Hit "Play" again and... nice, we can see the side borders of the image! If you have followed all of the same values shown through the tutorial and is not testing in a new window then the entire background image will be displayed. However if you are testing in the selected viewport mode then chances are high the top and bottom sections of the image are cropped. That's because we are not using the ortho widget calculation yet. We will do so soon.
Remember to add (and setup) the camera as well as the background image on both maps.
By now we have a placeholder background image that is being shown by our camera. However, depending on the situation the image will be cropped and if we resize the game window, we notice that the background has fixed size, even though we did add code to correctly set the OrthoWidth
in a way that should display the entire image while keeping its correct aspect ratio. The problem here is that we are not "telling" the camera to actually update! When the game begins we want to call UpdateCamera()
. The easiest in this case is to override the BeginPlay()
function and from it call the necessary function. For that we first have to declare the override, in the public section of the AColGamera
class:
void BeginPlay() override;
Then, we implement it by calling the UpdateCamera()
and then calling the super class' BeginPlay()
so any blueprint derived class can use this function's node:
void AColCamera::BeginPlay()
{
// Make sure the camera has the right settings
UpdateCamera();
// And use the BeginPlay of the super class, allowing blueprint classes to use this function
Super::BeginPlay();
}
If you build the project and test it now, you will see that indeed we do get the camera to be updated in a way that will fully display the background image. However, if you resize the window you will notice that it's not being updated. Indeed, the "window resized event" system we have implemented in the last part is not being used. To "fix" that we have to create a delegate, bind UpdateCamera()

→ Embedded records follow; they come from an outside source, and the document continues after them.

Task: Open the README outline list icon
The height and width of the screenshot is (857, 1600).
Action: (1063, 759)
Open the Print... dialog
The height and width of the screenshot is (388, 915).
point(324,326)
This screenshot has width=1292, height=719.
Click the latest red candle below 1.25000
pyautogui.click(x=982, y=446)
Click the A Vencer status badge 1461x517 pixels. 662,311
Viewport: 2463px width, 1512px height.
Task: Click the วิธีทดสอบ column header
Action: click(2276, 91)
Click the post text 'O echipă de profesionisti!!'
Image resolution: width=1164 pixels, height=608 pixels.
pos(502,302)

to it and then add this delegate into the game instance's multi cast delegate. Since we will need the game instance pointer, we have to include its .h in the camera's .cpp file:
#include "ColCamera.h"
#include "Engine.h"
#include "ColGameInstance.h"
The BeginPlay()
is the perfect place to perform this delegate binding since it occurs at the very beginning of the game and only once when the map is loaded. In there we have to obtain the game instance pointer, cast to UColGameInstance
and then use ListenWindowResized()
in order to add the delegate:
void AColCamera::BeginPlay()
{
// Make sure the camera has the right settings
UpdateCamera();
// Hook the UpdateCamera() function into the resized event handling
if (UColGameInstance* gi = Cast<UColGameInstance>(GetGameInstance()))
{
FOnWindowResizedDelegate wr_del;
wr_del.BindDynamic(this, &AColCamera::UpdateCamera);
gi->ListenWindowResized(wr_del);
}
// And use the BeginPlay of the super class, allowing blueprint classes to use this function
Super::BeginPlay();
}
Note in this code that we do have to call the UpdateCamera()
even if the event will also call this function. The reason for that is because map transitions will reset the camera and the window resized event will not be triggered. If you build the project now and test, the background image will remain fully displayed even if the game window gets resized. An slightly resized game window should result in this:
In this part, we have implemented the means to actually start seeing something on the screen. Although it isn't much, we at least now have the background image correctly displayed and updated in case the game window gets resized. In the next part we start implementing the grid itself.